_Dataset excerpts_
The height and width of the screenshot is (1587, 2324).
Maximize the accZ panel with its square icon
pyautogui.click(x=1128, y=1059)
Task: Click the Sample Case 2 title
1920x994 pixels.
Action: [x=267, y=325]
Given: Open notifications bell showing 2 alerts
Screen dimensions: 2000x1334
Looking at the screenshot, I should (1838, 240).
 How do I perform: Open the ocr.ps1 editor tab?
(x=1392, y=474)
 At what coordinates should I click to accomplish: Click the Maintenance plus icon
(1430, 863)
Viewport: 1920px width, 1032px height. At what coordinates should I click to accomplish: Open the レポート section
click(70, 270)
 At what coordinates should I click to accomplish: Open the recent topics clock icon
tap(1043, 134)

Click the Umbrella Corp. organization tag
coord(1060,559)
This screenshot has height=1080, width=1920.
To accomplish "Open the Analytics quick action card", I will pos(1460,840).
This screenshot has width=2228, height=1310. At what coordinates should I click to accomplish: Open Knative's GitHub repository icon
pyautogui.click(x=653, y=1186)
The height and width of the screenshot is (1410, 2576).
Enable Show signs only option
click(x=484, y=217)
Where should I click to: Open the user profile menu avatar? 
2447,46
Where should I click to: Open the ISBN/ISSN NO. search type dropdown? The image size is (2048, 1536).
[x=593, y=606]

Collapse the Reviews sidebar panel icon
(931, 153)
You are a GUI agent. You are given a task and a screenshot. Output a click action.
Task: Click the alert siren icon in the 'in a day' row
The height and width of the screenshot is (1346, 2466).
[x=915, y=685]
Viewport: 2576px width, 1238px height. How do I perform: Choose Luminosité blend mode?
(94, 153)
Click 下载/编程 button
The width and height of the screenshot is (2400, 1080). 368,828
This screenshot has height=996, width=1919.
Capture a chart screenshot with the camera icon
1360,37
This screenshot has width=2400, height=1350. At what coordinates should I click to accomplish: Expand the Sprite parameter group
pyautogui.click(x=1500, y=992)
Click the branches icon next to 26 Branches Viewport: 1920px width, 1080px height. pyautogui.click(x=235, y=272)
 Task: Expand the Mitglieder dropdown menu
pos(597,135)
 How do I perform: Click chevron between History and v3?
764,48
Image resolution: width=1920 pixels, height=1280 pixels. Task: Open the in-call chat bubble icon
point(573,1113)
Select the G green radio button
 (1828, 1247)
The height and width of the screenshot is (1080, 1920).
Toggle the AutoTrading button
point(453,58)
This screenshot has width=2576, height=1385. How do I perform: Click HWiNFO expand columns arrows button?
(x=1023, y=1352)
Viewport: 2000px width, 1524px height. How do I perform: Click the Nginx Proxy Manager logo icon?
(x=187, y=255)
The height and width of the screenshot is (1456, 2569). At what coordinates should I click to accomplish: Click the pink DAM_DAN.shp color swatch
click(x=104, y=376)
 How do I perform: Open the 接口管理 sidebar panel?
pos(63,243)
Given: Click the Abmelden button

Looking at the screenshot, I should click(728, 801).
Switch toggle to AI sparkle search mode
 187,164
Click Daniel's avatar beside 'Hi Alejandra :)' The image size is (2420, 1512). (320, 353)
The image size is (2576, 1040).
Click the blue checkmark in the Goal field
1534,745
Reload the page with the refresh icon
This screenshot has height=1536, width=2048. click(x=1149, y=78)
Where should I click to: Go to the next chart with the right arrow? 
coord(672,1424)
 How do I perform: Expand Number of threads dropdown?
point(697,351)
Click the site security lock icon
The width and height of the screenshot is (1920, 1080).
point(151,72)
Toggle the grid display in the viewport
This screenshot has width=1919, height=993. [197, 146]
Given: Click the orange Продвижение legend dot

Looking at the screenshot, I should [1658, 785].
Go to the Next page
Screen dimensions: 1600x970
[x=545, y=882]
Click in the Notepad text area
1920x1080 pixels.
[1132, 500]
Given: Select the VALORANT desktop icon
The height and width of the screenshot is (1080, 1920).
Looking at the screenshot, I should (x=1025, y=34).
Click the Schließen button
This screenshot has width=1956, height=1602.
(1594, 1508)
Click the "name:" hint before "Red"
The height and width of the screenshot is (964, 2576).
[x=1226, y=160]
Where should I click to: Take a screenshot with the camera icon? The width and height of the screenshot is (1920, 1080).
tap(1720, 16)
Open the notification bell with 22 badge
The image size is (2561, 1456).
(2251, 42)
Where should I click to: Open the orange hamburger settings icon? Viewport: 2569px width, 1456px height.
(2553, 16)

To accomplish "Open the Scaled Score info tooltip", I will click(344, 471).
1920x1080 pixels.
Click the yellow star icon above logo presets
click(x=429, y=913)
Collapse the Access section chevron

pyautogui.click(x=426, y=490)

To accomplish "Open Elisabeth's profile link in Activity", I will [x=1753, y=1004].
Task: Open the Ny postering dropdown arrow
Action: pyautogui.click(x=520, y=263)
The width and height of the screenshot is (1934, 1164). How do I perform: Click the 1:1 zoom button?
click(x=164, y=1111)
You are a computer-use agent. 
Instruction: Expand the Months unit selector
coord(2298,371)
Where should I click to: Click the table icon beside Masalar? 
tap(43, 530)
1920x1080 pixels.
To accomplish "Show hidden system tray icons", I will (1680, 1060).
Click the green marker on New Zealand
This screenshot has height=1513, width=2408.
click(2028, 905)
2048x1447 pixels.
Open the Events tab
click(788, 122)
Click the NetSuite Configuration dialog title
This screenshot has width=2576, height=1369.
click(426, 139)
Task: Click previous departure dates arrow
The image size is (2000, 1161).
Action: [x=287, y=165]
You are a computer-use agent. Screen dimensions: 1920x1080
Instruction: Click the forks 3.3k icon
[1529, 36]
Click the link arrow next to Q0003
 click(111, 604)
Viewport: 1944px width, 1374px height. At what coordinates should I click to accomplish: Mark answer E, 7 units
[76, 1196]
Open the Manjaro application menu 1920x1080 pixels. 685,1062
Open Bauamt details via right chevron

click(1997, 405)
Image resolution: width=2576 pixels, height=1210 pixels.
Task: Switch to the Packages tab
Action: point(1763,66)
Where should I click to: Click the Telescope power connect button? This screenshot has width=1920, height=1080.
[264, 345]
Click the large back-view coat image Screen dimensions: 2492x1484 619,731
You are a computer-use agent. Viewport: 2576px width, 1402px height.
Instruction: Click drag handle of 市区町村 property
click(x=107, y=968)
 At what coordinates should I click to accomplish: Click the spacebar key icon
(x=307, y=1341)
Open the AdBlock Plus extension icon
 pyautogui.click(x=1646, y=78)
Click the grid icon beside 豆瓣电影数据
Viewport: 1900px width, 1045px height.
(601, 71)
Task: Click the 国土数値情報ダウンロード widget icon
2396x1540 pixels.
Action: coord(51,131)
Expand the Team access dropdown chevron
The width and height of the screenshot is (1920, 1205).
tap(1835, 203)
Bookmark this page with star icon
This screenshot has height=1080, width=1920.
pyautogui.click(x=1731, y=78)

_What you need to do_
Your output should match the records above word for word.

_Task response_
The height and width of the screenshot is (1587, 2324).
Maximize the accZ panel with its square icon
pyautogui.click(x=1128, y=1059)
Task: Click the Sample Case 2 title
1920x994 pixels.
Action: [x=267, y=325]
Given: Open notifications bell showing 2 alerts
Screen dimensions: 2000x1334
Looking at the screenshot, I should (1838, 240).
 How do I perform: Open the ocr.ps1 editor tab?
(x=1392, y=474)
 At what coordinates should I click to accomplish: Click the Maintenance plus icon
(1430, 863)
Viewport: 1920px width, 1032px height. At what coordinates should I click to accomplish: Open the レポート section
click(70, 270)
 At what coordinates should I click to accomplish: Open the recent topics clock icon
tap(1043, 134)

Click the Umbrella Corp. organization tag
coord(1060,559)
This screenshot has height=1080, width=1920.
To accomplish "Open the Analytics quick action card", I will pos(1460,840).
This screenshot has width=2228, height=1310. At what coordinates should I click to accomplish: Open Knative's GitHub repository icon
pyautogui.click(x=653, y=1186)
The height and width of the screenshot is (1410, 2576).
Enable Show signs only option
click(x=484, y=217)
Where should I click to: Open the user profile menu avatar? 
2447,46
Where should I click to: Open the ISBN/ISSN NO. search type dropdown? The image size is (2048, 1536).
[x=593, y=606]

Collapse the Reviews sidebar panel icon
(931, 153)
You are a GUI agent. You are given a task and a screenshot. Output a click action.
Task: Click the alert siren icon in the 'in a day' row
The height and width of the screenshot is (1346, 2466).
[x=915, y=685]
Viewport: 2576px width, 1238px height. How do I perform: Choose Luminosité blend mode?
(94, 153)
Click 下载/编程 button
The width and height of the screenshot is (2400, 1080). 368,828
This screenshot has height=996, width=1919.
Capture a chart screenshot with the camera icon
1360,37
This screenshot has width=2400, height=1350. At what coordinates should I click to accomplish: Expand the Sprite parameter group
pyautogui.click(x=1500, y=992)
Click the branches icon next to 26 Branches Viewport: 1920px width, 1080px height. pyautogui.click(x=235, y=272)
 Task: Expand the Mitglieder dropdown menu
pos(597,135)
 How do I perform: Click chevron between History and v3?
764,48
Image resolution: width=1920 pixels, height=1280 pixels. Task: Open the in-call chat bubble icon
point(573,1113)
Select the G green radio button
 (1828, 1247)
The height and width of the screenshot is (1080, 1920).
Toggle the AutoTrading button
point(453,58)
This screenshot has width=2576, height=1385. How do I perform: Click HWiNFO expand columns arrows button?
(x=1023, y=1352)
Viewport: 2000px width, 1524px height. How do I perform: Click the Nginx Proxy Manager logo icon?
(x=187, y=255)
The height and width of the screenshot is (1456, 2569). At what coordinates should I click to accomplish: Click the pink DAM_DAN.shp color swatch
click(x=104, y=376)
 How do I perform: Open the 接口管理 sidebar panel?
pos(63,243)
Given: Click the Abmelden button

Looking at the screenshot, I should click(728, 801).
Switch toggle to AI sparkle search mode
 187,164
Click Daniel's avatar beside 'Hi Alejandra :)' The image size is (2420, 1512). (320, 353)
The image size is (2576, 1040).
Click the blue checkmark in the Goal field
1534,745
Reload the page with the refresh icon
This screenshot has height=1536, width=2048. click(x=1149, y=78)
Where should I click to: Go to the next chart with the right arrow? 
coord(672,1424)
 How do I perform: Expand Number of threads dropdown?
point(697,351)
Click the site security lock icon
The width and height of the screenshot is (1920, 1080).
point(151,72)
Toggle the grid display in the viewport
This screenshot has width=1919, height=993. [197, 146]
Given: Click the orange Продвижение legend dot

Looking at the screenshot, I should [1658, 785].
Go to the Next page
Screen dimensions: 1600x970
[x=545, y=882]
Click in the Notepad text area
1920x1080 pixels.
[1132, 500]
Given: Select the VALORANT desktop icon
The height and width of the screenshot is (1080, 1920).
Looking at the screenshot, I should (x=1025, y=34).
Click the Schließen button
This screenshot has width=1956, height=1602.
(1594, 1508)
Click the "name:" hint before "Red"
The height and width of the screenshot is (964, 2576).
[x=1226, y=160]
Where should I click to: Take a screenshot with the camera icon? The width and height of the screenshot is (1920, 1080).
tap(1720, 16)
Open the notification bell with 22 badge
The image size is (2561, 1456).
(2251, 42)
Where should I click to: Open the orange hamburger settings icon? Viewport: 2569px width, 1456px height.
(2553, 16)

To accomplish "Open the Scaled Score info tooltip", I will click(344, 471).
1920x1080 pixels.
Click the yellow star icon above logo presets
click(x=429, y=913)
Collapse the Access section chevron

pyautogui.click(x=426, y=490)

To accomplish "Open Elisabeth's profile link in Activity", I will [x=1753, y=1004].
Task: Open the Ny postering dropdown arrow
Action: pyautogui.click(x=520, y=263)
The width and height of the screenshot is (1934, 1164). How do I perform: Click the 1:1 zoom button?
click(x=164, y=1111)
You are a computer-use agent. 
Instruction: Expand the Months unit selector
coord(2298,371)
Where should I click to: Click the table icon beside Masalar? 
tap(43, 530)
1920x1080 pixels.
To accomplish "Show hidden system tray icons", I will (1680, 1060).
Click the green marker on New Zealand
This screenshot has height=1513, width=2408.
click(2028, 905)
2048x1447 pixels.
Open the Events tab
click(788, 122)
Click the NetSuite Configuration dialog title
This screenshot has width=2576, height=1369.
click(426, 139)
Task: Click previous departure dates arrow
The image size is (2000, 1161).
Action: [x=287, y=165]
You are a computer-use agent. Screen dimensions: 1920x1080
Instruction: Click the forks 3.3k icon
[1529, 36]
Click the link arrow next to Q0003
 click(111, 604)
Viewport: 1944px width, 1374px height. At what coordinates should I click to accomplish: Mark answer E, 7 units
[76, 1196]
Open the Manjaro application menu 1920x1080 pixels. 685,1062
Open Bauamt details via right chevron

click(1997, 405)
Image resolution: width=2576 pixels, height=1210 pixels.
Task: Switch to the Packages tab
Action: point(1763,66)
Where should I click to: Click the Telescope power connect button? This screenshot has width=1920, height=1080.
[264, 345]
Click the large back-view coat image Screen dimensions: 2492x1484 619,731
You are a computer-use agent. Viewport: 2576px width, 1402px height.
Instruction: Click drag handle of 市区町村 property
click(x=107, y=968)
 At what coordinates should I click to accomplish: Click the spacebar key icon
(x=307, y=1341)
Open the AdBlock Plus extension icon
 pyautogui.click(x=1646, y=78)
Click the grid icon beside 豆瓣电影数据
Viewport: 1900px width, 1045px height.
(601, 71)
Task: Click the 国土数値情報ダウンロード widget icon
2396x1540 pixels.
Action: coord(51,131)
Expand the Team access dropdown chevron
The width and height of the screenshot is (1920, 1205).
tap(1835, 203)
Bookmark this page with star icon
This screenshot has height=1080, width=1920.
pyautogui.click(x=1731, y=78)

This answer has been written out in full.